# Help With Soil Test Results



## Philly_Gunner (Apr 23, 2019)

Received my soil test results from Waypoint today and I must say I'm very impressed...4 day turnaround. The chart is very cut and dry but I would like some guidance as to my next steps for amendments. Looks like my pH is too high and I've read that Bermuda does the best in a pH of 6-7. Looks like I need to start adding sulfur as well. So, any guidance on product selection, where to source it, timing of applications, etc would be greatly appreciated.

For some background, I have Tif 419, sqft is 26k, irrigated, rotary mowed at 2". So far this season I've done 3 fert apps. 100 lbs of 28-4-10 in May, 40lbs of 46-0-0 in June and 100 lbs of Carbon X July 21st. I can also include my herbicide apps if that is pertinent.


----------



## Ware (Jan 28, 2017)

@Philly_Gunner I moved this to the Soil Fertility subforum.


----------



## Philly_Gunner (Apr 23, 2019)

Thanks @Ware , my apologies.


----------



## dfw_pilot (Jan 28, 2017)

Any thoughts on this @Mightyquinn?


----------



## Mightyquinn (Jan 31, 2017)

Hello PG!!

I will try to give some guidance as I have gotten away with not doing many soil test recommendations recently. It's going to be hard to lower your soil pH but it can be done if you just stay after it and it will take several years to see a change possibly. You may want to search and find a farm supply store or something similar around you to get your products since you have A LOT of square feet to treat and they will generally be cheaper than buying it anywhere else. I'm going to assume that your lawn is in relatively decent shape and doesn't require any areas that need to fill in. Let me know if that is not the case.

BRIEF 1:
Tally the lines of the records that contain the string "screenshot" and give only that number.
BRIEF 2:
Resume the soil test thread after its final sentence, keeping the same voice.
The records are unrelated to the soil test thread.

RECORDS TO USE:
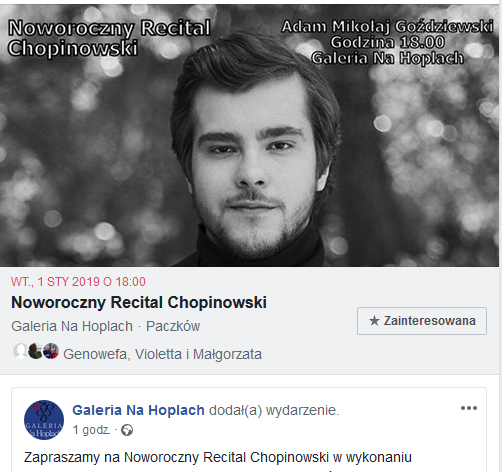502x472 pixels.
Task: Click the Zainteresowana interest button
Action: (x=422, y=321)
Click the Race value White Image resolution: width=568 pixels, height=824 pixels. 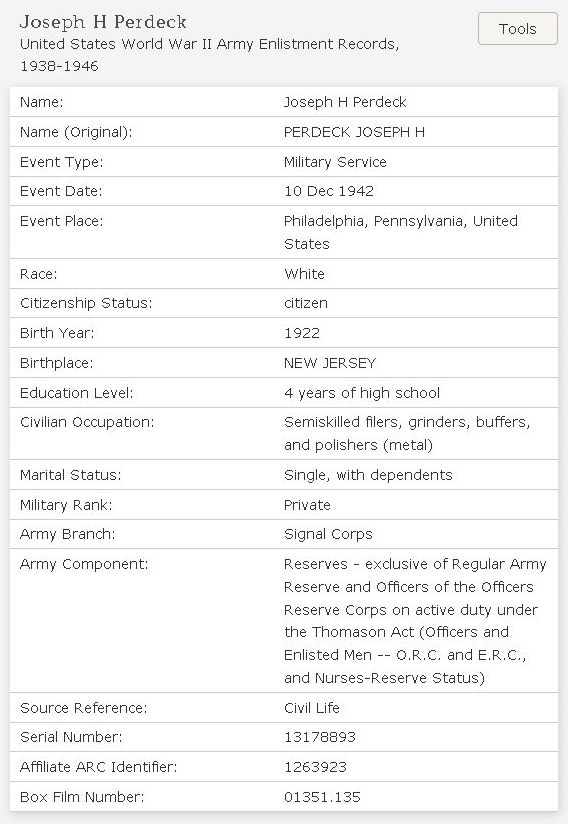(304, 274)
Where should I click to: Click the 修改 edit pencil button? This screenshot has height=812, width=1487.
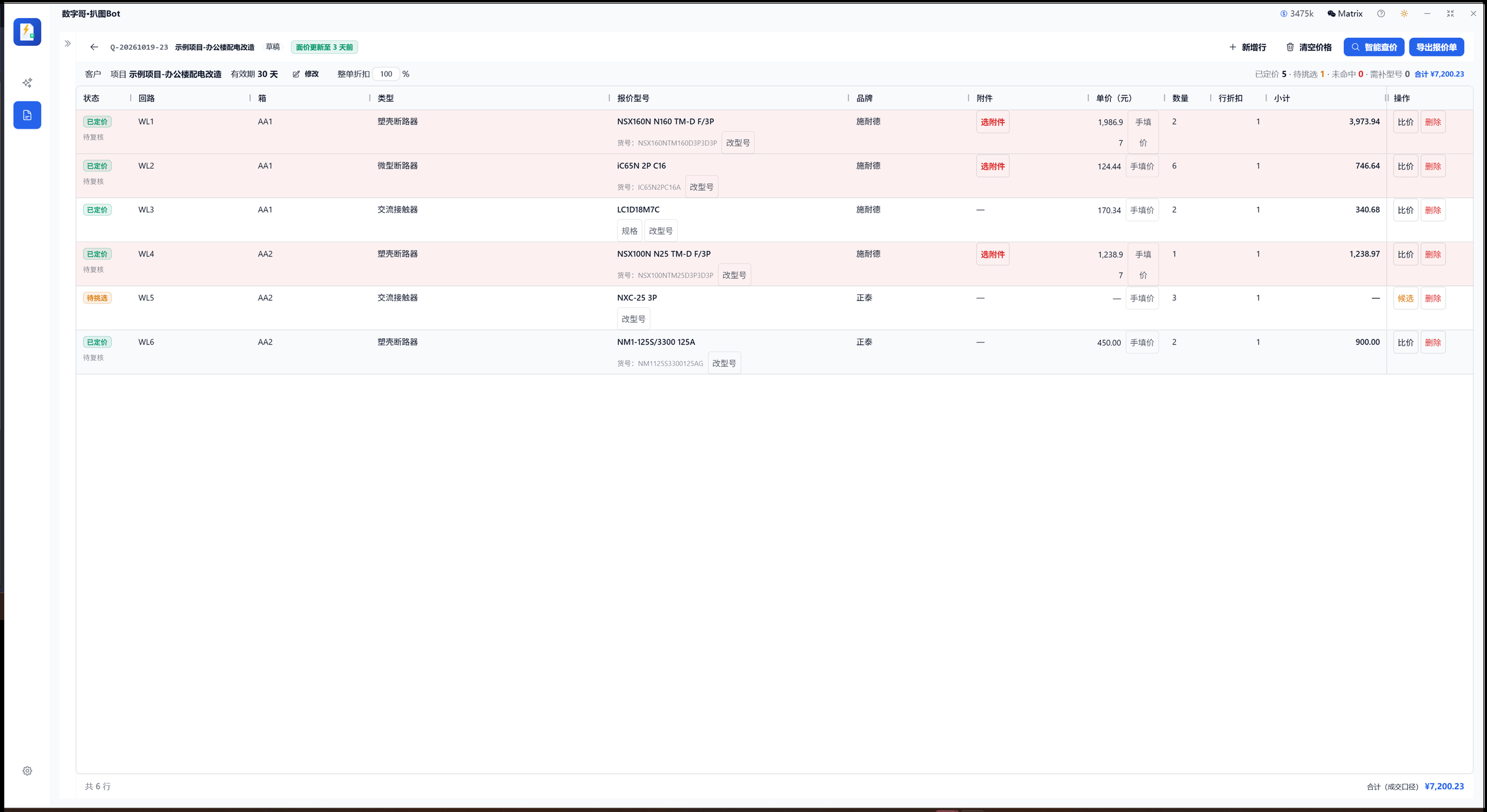coord(305,74)
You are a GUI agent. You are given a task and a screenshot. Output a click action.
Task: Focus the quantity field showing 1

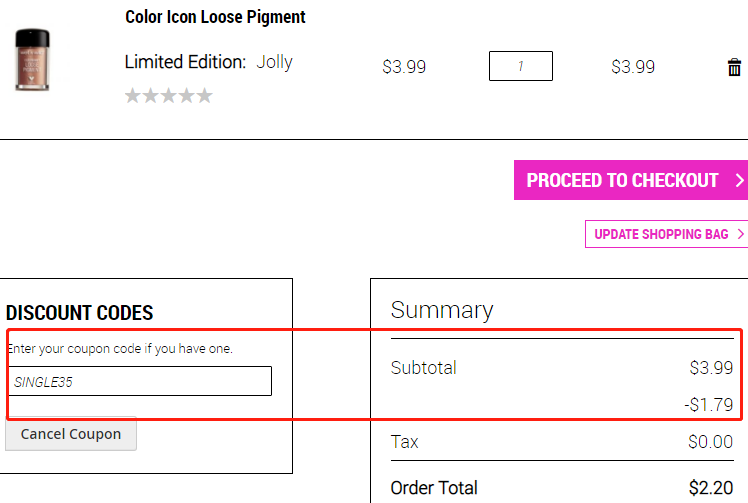520,66
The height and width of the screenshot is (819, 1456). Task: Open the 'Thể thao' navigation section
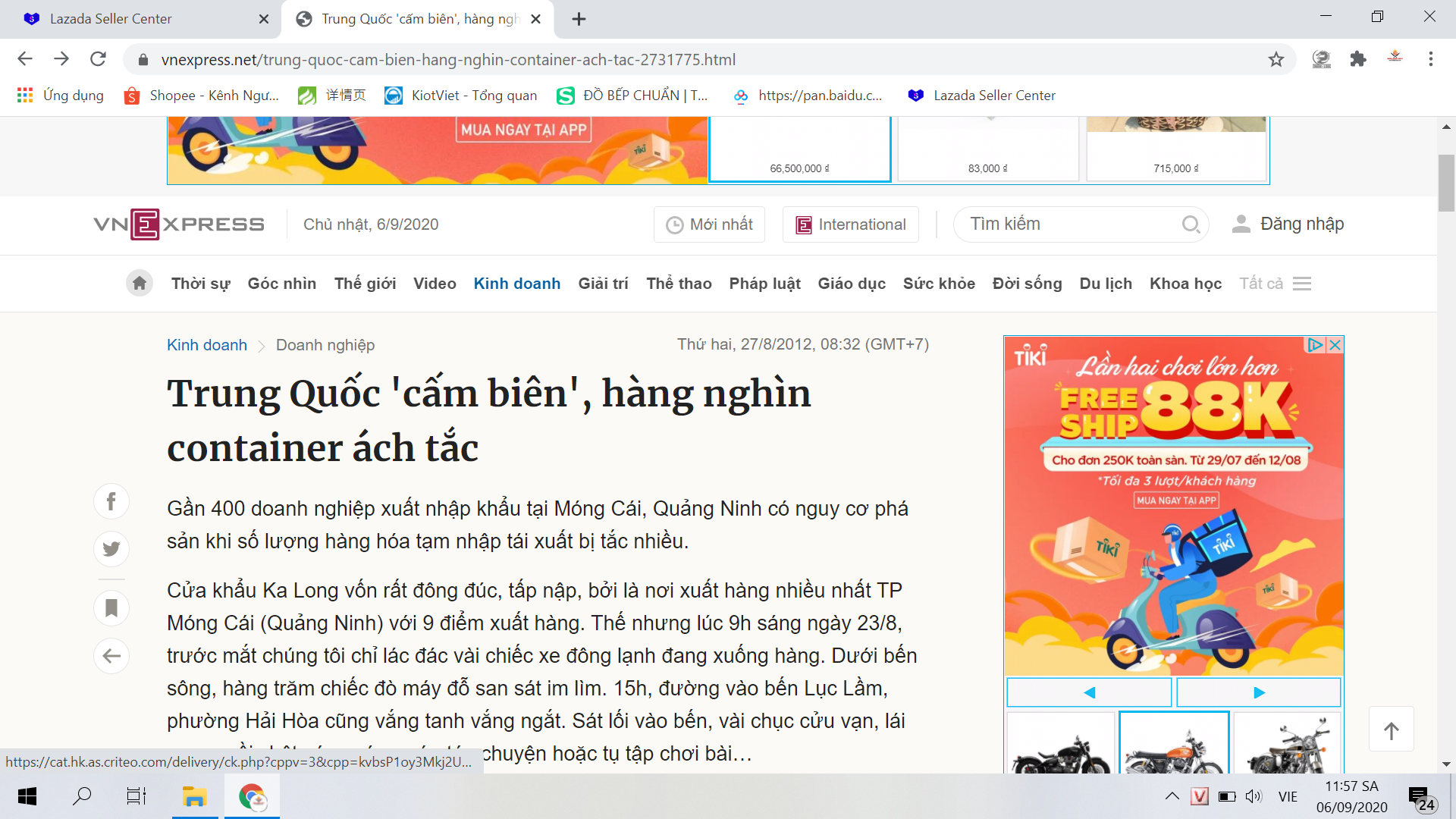(x=679, y=283)
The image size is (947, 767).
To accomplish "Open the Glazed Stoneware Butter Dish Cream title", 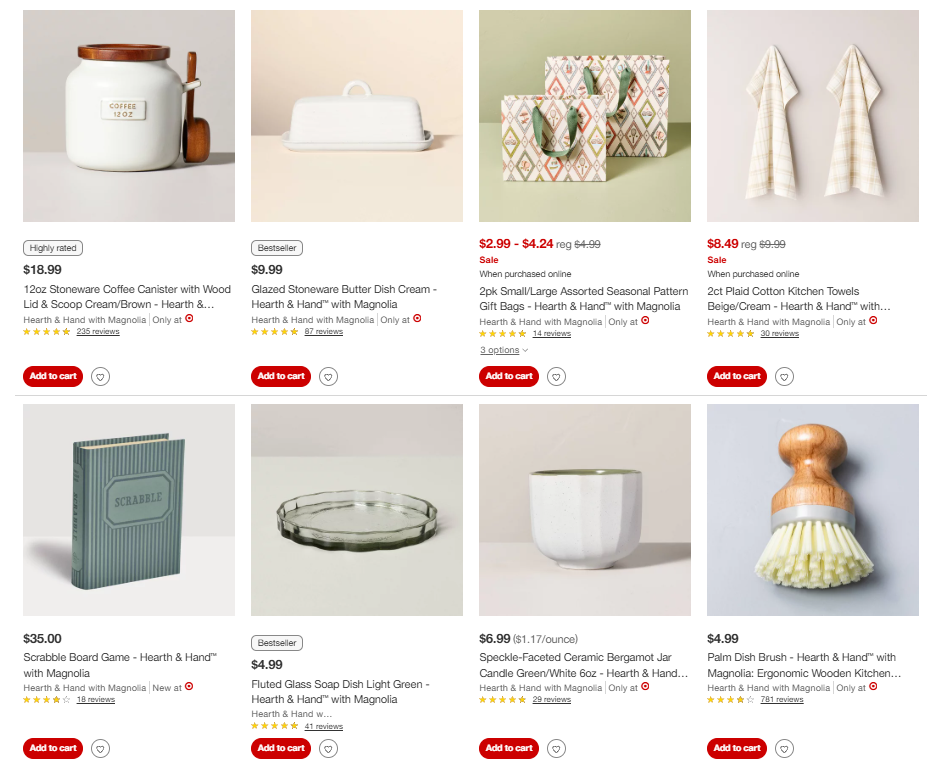I will tap(344, 297).
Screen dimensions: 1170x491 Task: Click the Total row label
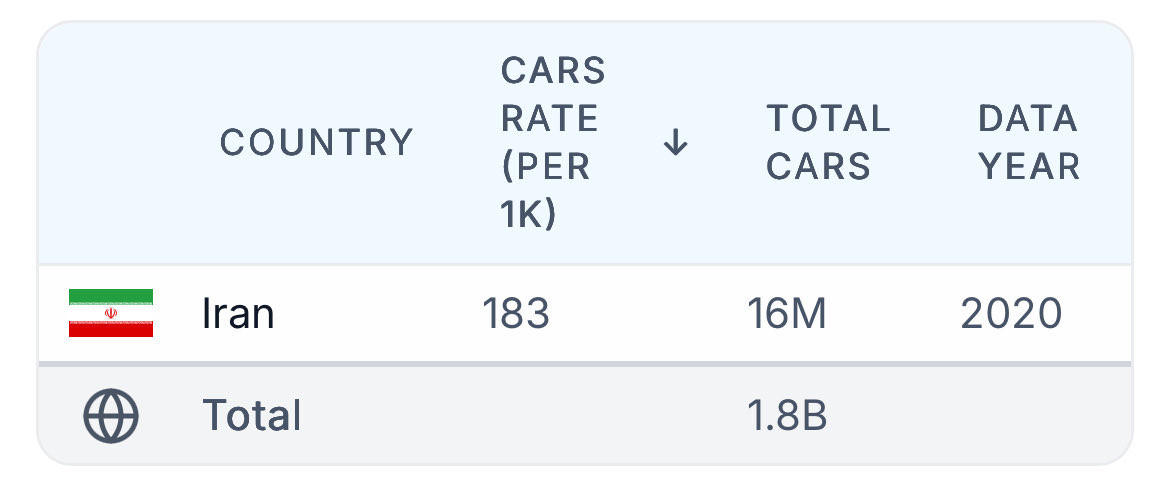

EXERCISE ANSWER 1:
3

EXERCISE ANSWER 2:
#1 Switch to fertilizing with Ammonium Sulfate instead of Urea if it's cost effective for you as the Sulfur will help lower the pH and only apply .5lb of Nitrogen per M(1,000 sq/ft) a month during the growing season. If you can find elemental Sulfur at the farm store add that to the mix too.

#2 For Phosphorus, try finding some Triple Super Phosphate(0-50-0) and apply a pound of Phosphate/M so 2lbs of the TSP/M. That should get your P numbers up and you should be good after that since Phosphorus doesn't leach from the soil very easily.

#3 For Potassium, I would apply .5-1 lb of K/M a month with Potassium Sulfate(0-0-50). I started pounding my lawn with Potassium Sulfate this year and have noticed a difference and it will leach from the soil very easily right behind Nitrogen.

#4 You need to raise your Magnesium numbers up as your Calcium/Magnesium ratio is not good at all. So if you can find Epsom Salt in large quantities I would apply .5-1 lb of Epsom Salt/M in the Spring and Fall as it will help bring that ratio closer to where it should be.

All in all your soil test doesn't look all that bad and you should be able to grow a very nice lawn with what you have. I'm sure others will come by and give recommendations so you can get a plan together from that. Let us know if anything I suggested doesn't seem doable of if you have any questions. Good luck and know that this is a marathon and not a sprint.


----------



## Philly_Gunner (Apr 23, 2019)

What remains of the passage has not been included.